- Born: Karin Rosamund Burbury March 14, 1929
- Died: November 2, 2009 (aged 80) London, England
- Occupations: Academic, translator, literary scholar
- Employer: University College London
- Known for: Studies of Swedish and Finland-Swedish literature

= Karin Petherick =

Karin Rosamund Petherick (née Burbury; 14 March 1929 – 2 November 2009) was a British literary scholar and translator of Swedish. She taught for many years at the Department of Scandinavian Studies at University College London (UCL), where she specialised in Swedish and Finland-Swedish literature.

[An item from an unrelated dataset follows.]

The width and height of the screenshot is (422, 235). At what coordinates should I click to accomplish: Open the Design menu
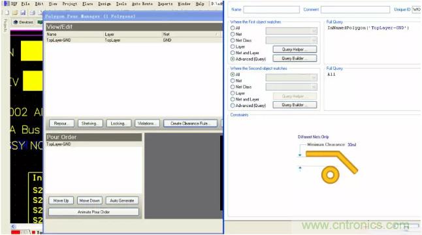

Her research focused on authors such as Hjalmar Bergman, Selma Lagerlöf, Hjalmar Söderberg, and Edith Södergran.

== Early life and education ==
Petherick was born Karin Rosamund Burbury on 14 March 1929. She grew up and studied in England, Finland, and Sweden. Before her academic career, she attended drama and art school and worked for the British Council in Helsinki and as a librarian at the Institute of International Affairs in Stockholm. She qualified in librarianship in London in 1963.

== Academic career ==
Petherick began her degree in Scandinavian Studies at UCL in 1964 as a mature student and graduated in 1967. She was appointed Lecturer in Swedish in 1968 and completed her doctoral thesis at the University of Uppsala on stylistic imitation in three novels by Hjalmar Bergman, published in 1971. She was promoted to Reader in Swedish in 1980.

Her research and teaching covered a wide range of Swedish and Finland-Swedish authors. She published studies on Hjalmar Bergman, Selma Lagerlöf, Hjalmar Söderberg, Edith Södergran, and Sven Delblanc, and wrote a monograph on Per Gunnar Evander in 1982, later translated into Swedish in 1984. Petherick was a long-time member of the Hjalmar Bergman Society and served on its committee. She also contributed to the journal Swedish Book Review and was a judge for the Bernard Shaw Prize for Translation of Swedish Literature.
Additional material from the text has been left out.